The technique enables measurement of eye aberrations during accommodation without pharmacological pupil dilation. A fast psychophysical procedure measured angular deviations of light rays at various pupillary locations by aligning a point‑source image with a fixation cross, and the resulting data were fitted to a Zernike series to reconstruct pupil wave‑front aberrations. The method yields repeatability of individual coefficient measurements at 0.019 µm and an overall wave‑height estimation standard deviation below 0.3 µm, while mild dilating agents alter the aberration structure.

Abstract

We used a fast psychophysical procedure to determine the wave-front aberrations of the human eye in vivo.

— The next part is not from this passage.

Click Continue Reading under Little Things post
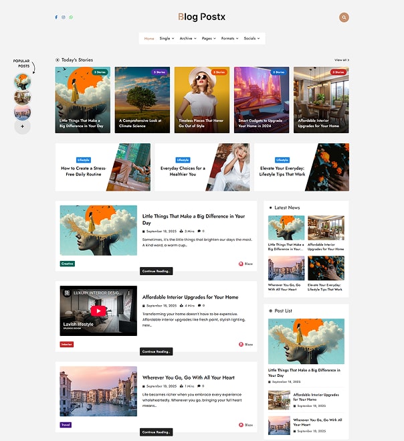(x=157, y=271)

We measured the angular deviation of light rays entering the eye at different pupillary locations by aligning an image of a point source entering the pupil at different locations to the image of a fixation cross entering the pupil at a fixed location. We fitted the data to a Zernike series to reconstruct the wave-front aberrations of the pupil. With this technique the repeatability of the measurement of the individual coefficients was 0.019 µm. The standard deviation of the overall wave-height estimation across the pupil is less than 0.3 µm. Since this technique does not require the administration of pharmacological agents to dilate the pupil, we were able to measure the changes in the aberrations of the eye during accommodation. We found that administration of even a mild dilating agent causes a change in the aberration structure of the eye.